The nurse is providing discharge teaching for a client with heart failure. Which instruction should be included to prevent fluid overload?
- A. Weigh yourself daily and report a gain of 2 pounds in 24 hours
- B. Increase fluid intake to stay hydrated
- C. Consume a high-sodium diet to retain fluids
- D. Engage in vigorous exercise daily
Correct Answer: A
Rationale: The correct answer is A: 'Weigh yourself daily and report a gain of 2 pounds in 24 hours.' Daily weight monitoring is crucial for detecting fluid retention early in clients with heart failure. Reporting a gain of 2 pounds in 24 hours can indicate fluid overload, prompting timely intervention. Choice B is incorrect because increasing fluid intake can exacerbate fluid overload in clients with heart failure. Choice C is incorrect as a high-sodium diet can worsen fluid retention. Choice D is incorrect as vigorous exercise can strain the heart and worsen heart failure symptoms.
The family of a newly admitted child with cystic fibrosis is educated by the nurse that the treatment will be centered on what therapy?
- A. Chest physiotherapy
- B. Mucus-drying agents
- C. Prevention of diarrhea
- D. Insulin therapy
Correct Answer: A
Rationale: The correct answer is A: Chest physiotherapy. In cystic fibrosis, chest physiotherapy and aerosol medications are fundamental components of treatment to help clear mucus from the lungs, reduce the risk of infections, and improve breathing. Mucus-drying agents (Choice B) are not typically used in the treatment of cystic fibrosis. Prevention of diarrhea (Choice C) is not a primary focus in the treatment of cystic fibrosis. Insulin therapy (Choice D) is not relevant to cystic fibrosis, as it is a treatment for diabetes.
Which is a long-term complication of cleft lip and palate?
- A. Cognitive impairment
- B. Altered growth and development
- C. Faulty dentition
- D. Physical abilities
Correct Answer: C
Rationale: The correct answer is C, 'Faulty dentition.' The older child with cleft lip and palate may experience psychological difficulties due to the cosmetic appearance of the defect, issues with impaired speech, and faulty dentition. This can lead to problems with dental alignment, crowding, missing or malformed teeth, and other dental issues. Choices A, B, and D are incorrect as cognitive impairment, altered growth and development, and physical abilities are not typically considered long-term complications of cleft lip and palate.

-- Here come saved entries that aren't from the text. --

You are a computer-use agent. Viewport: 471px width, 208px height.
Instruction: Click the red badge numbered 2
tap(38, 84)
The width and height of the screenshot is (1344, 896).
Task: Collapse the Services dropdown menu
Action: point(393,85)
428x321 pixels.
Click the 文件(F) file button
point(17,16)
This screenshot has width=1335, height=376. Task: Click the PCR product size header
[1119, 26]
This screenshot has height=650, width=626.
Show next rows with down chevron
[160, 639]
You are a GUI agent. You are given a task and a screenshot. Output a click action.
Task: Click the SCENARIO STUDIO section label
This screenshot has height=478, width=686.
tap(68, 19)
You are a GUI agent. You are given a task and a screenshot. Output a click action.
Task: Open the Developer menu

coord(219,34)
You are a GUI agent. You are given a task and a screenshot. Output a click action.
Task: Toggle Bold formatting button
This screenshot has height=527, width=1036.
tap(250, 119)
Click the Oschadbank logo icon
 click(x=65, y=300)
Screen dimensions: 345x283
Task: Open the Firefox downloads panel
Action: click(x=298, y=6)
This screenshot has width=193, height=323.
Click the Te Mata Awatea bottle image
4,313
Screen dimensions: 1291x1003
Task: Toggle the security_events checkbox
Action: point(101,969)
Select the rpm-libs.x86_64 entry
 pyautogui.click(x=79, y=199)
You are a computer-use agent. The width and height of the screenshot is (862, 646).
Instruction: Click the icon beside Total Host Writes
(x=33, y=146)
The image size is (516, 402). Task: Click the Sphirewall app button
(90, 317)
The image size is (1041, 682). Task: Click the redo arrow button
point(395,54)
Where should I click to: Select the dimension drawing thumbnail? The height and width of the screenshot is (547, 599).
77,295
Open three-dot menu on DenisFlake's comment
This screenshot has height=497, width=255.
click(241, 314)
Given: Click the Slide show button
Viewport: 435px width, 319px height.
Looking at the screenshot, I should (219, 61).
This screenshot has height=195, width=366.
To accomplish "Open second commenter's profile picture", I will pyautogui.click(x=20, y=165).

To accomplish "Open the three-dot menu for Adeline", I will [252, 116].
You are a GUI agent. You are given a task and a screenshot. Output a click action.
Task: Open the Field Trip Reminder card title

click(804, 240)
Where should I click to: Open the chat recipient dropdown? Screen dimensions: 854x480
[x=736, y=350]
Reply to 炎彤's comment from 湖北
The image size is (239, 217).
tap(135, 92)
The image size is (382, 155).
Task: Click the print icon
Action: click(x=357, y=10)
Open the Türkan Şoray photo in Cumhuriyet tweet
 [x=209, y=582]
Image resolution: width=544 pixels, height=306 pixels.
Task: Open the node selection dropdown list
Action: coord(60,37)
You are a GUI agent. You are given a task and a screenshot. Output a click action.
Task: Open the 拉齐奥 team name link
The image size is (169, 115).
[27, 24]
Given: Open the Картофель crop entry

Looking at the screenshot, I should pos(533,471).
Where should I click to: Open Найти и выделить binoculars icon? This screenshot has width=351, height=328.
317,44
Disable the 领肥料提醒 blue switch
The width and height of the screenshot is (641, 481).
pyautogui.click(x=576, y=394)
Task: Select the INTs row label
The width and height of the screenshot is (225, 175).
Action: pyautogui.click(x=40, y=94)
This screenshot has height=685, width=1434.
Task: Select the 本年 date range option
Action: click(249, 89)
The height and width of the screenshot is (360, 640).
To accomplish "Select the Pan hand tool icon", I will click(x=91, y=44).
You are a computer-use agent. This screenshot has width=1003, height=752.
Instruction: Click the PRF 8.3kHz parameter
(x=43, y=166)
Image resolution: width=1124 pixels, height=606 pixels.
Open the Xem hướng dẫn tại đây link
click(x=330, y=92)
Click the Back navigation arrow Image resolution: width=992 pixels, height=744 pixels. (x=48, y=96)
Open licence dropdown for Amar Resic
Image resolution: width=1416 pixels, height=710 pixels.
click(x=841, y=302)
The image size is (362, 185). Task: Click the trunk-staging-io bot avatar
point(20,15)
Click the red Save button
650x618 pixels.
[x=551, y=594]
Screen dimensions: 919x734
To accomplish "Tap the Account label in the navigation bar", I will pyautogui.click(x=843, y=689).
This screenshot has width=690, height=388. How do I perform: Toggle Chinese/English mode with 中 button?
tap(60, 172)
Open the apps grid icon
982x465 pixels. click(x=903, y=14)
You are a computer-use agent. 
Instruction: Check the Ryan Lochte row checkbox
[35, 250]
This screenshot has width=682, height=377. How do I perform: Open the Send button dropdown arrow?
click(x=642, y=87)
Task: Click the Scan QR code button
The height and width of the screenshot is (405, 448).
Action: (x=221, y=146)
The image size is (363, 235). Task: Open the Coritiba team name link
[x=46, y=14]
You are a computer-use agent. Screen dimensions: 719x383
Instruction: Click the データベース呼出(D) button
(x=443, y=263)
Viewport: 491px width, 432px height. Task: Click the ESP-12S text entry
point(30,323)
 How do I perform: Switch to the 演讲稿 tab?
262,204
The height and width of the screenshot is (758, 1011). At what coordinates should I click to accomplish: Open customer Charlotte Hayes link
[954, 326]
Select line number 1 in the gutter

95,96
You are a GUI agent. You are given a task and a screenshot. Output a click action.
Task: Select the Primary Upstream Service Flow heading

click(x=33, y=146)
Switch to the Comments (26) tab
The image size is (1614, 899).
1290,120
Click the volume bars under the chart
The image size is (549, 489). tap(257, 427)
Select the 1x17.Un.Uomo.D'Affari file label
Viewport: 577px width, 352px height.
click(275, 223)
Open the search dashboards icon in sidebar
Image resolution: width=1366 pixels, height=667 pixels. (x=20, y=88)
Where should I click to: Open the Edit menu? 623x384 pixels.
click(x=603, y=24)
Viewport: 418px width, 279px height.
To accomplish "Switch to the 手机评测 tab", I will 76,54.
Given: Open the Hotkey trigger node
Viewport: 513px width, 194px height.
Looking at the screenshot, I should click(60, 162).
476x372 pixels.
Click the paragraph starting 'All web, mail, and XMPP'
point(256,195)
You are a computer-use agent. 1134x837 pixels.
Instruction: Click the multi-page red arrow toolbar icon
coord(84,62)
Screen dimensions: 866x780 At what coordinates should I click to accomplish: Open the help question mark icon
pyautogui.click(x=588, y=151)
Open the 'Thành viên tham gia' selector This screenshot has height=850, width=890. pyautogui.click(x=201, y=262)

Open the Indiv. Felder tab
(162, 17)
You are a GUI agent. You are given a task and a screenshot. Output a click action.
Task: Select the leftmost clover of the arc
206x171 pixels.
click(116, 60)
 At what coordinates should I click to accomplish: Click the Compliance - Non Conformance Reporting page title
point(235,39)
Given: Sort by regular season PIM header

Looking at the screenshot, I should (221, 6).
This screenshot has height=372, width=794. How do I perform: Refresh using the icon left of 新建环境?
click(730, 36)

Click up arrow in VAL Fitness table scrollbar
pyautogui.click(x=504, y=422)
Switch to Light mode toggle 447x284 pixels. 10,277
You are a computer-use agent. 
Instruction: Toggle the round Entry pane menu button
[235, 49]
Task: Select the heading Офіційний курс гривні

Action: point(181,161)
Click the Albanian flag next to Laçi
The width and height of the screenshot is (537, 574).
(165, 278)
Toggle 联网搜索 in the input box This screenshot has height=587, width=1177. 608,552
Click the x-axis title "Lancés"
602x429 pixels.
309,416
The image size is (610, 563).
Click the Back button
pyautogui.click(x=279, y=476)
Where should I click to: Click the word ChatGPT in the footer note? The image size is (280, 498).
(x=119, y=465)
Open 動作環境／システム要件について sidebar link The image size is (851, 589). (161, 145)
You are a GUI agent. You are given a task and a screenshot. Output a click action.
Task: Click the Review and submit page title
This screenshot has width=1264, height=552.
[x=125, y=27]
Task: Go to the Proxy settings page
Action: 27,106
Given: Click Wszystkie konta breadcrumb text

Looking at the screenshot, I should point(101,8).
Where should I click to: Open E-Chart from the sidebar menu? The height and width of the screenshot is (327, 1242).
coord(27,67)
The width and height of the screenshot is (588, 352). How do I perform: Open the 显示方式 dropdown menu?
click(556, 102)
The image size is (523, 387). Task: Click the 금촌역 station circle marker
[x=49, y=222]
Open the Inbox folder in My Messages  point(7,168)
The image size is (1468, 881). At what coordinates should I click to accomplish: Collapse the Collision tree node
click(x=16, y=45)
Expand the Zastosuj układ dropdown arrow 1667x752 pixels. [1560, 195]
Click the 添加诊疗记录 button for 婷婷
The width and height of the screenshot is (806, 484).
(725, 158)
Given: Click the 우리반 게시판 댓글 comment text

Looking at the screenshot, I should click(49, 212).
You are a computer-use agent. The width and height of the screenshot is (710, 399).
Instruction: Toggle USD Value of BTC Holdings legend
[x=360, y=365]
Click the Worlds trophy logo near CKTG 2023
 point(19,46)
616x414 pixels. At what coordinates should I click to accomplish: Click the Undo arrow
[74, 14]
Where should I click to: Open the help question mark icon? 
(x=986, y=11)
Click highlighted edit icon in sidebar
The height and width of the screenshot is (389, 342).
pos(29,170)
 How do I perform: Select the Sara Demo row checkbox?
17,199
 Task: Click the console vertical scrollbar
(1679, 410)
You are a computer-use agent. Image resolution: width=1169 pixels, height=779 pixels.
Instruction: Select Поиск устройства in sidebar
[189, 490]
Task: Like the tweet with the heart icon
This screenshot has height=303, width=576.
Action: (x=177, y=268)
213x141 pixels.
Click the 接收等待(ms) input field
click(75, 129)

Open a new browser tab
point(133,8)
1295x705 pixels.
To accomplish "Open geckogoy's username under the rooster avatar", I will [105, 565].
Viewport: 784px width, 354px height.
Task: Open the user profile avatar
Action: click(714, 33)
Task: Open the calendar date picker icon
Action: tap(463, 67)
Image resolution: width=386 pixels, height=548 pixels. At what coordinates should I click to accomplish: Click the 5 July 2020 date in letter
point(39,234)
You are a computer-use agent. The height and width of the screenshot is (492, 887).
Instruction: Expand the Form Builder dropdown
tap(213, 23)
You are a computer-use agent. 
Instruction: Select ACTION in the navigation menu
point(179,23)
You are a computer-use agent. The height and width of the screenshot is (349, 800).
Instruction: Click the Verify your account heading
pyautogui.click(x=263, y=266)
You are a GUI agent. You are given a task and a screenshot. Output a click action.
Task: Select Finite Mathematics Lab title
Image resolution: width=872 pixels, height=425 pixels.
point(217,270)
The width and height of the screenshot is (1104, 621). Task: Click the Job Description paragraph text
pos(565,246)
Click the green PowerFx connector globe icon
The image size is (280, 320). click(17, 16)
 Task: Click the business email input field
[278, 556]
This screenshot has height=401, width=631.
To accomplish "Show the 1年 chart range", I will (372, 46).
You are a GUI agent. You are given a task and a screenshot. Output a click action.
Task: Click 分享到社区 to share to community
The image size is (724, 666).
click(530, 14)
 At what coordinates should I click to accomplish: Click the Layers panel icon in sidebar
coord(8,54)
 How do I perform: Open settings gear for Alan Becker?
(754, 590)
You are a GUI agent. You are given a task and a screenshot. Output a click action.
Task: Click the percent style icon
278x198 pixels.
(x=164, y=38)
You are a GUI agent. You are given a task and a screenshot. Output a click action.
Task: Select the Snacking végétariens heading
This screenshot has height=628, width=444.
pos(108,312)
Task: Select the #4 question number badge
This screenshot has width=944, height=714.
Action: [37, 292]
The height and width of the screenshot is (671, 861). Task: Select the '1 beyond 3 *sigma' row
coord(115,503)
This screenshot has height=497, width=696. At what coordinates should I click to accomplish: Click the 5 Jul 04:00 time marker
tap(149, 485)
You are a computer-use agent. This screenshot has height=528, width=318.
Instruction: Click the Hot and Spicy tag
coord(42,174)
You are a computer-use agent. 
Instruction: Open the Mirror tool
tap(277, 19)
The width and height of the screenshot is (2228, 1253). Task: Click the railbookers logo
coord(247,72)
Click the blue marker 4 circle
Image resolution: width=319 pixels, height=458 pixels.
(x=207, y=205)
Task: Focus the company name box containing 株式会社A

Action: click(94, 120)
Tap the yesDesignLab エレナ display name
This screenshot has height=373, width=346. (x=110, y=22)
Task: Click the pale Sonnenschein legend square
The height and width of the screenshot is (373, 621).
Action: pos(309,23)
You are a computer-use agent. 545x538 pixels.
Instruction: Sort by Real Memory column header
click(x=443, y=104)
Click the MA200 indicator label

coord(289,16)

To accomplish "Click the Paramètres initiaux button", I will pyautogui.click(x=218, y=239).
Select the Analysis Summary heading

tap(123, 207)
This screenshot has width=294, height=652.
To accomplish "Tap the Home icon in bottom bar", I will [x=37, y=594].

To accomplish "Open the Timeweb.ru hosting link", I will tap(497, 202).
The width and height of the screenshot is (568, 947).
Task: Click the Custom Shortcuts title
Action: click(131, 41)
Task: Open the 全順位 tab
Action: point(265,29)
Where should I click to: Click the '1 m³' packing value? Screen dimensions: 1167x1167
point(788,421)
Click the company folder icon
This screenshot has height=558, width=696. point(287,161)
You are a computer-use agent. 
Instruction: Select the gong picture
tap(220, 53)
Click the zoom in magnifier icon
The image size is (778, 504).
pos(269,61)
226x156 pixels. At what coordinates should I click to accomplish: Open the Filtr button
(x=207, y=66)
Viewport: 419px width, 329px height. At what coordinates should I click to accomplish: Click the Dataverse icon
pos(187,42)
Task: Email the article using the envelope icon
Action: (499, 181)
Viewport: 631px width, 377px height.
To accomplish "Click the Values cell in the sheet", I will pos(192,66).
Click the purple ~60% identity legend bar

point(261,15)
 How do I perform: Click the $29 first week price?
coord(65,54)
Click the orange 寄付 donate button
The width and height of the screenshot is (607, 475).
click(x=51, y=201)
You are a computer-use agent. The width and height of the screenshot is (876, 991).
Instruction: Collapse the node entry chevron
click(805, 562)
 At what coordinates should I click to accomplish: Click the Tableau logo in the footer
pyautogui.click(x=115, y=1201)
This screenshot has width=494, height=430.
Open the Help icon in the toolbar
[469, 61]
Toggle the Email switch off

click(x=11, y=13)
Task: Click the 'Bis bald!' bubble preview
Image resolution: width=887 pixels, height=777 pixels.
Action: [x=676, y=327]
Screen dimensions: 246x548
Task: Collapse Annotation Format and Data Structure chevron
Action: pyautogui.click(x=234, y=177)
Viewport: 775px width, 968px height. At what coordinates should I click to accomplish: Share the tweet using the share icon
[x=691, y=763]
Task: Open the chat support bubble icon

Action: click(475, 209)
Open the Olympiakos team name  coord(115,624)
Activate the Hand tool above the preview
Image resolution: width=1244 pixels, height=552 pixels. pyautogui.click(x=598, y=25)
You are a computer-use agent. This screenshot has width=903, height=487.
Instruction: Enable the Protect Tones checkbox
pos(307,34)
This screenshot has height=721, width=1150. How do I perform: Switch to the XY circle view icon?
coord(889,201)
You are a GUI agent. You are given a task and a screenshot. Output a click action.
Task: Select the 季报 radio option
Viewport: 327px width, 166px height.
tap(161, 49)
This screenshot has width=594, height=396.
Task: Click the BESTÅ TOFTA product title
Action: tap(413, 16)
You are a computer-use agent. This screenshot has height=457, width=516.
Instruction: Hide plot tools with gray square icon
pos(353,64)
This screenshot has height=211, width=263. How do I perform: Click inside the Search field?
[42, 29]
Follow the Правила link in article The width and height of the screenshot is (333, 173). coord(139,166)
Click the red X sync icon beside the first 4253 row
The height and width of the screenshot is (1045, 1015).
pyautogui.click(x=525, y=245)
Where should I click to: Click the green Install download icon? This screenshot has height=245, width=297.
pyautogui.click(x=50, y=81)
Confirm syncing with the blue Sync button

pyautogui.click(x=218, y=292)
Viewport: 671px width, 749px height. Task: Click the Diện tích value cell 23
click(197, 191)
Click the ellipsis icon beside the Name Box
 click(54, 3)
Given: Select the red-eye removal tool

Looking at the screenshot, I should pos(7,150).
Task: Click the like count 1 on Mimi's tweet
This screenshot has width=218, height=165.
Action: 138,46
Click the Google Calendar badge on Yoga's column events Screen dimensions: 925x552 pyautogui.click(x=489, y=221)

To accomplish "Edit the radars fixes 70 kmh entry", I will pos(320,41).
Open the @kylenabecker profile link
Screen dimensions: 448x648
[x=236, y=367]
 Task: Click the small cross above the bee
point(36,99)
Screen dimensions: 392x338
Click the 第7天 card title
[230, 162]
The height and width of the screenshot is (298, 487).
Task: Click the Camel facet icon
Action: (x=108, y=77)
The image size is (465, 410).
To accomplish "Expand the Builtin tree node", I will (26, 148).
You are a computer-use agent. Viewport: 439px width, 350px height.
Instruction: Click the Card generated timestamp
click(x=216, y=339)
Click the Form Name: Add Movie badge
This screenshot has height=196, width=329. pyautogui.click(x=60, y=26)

The nurse is teaching a client with gastroesophageal reflux disease (GERD) about dietary modifications. Which food should the client avoid?
- A. Applesauce
- B. White rice
- C. Coffee
- D. Bananas
Correct Answer: C
Rationale: The correct answer is C: Coffee. Coffee should be avoided by clients with GERD as it can relax the lower esophageal sphincter, leading to an increase in GERD symptoms. Choices A, B, and D are not directly associated with worsening GERD symptoms and can be included in moderation in the diet of a client with GERD.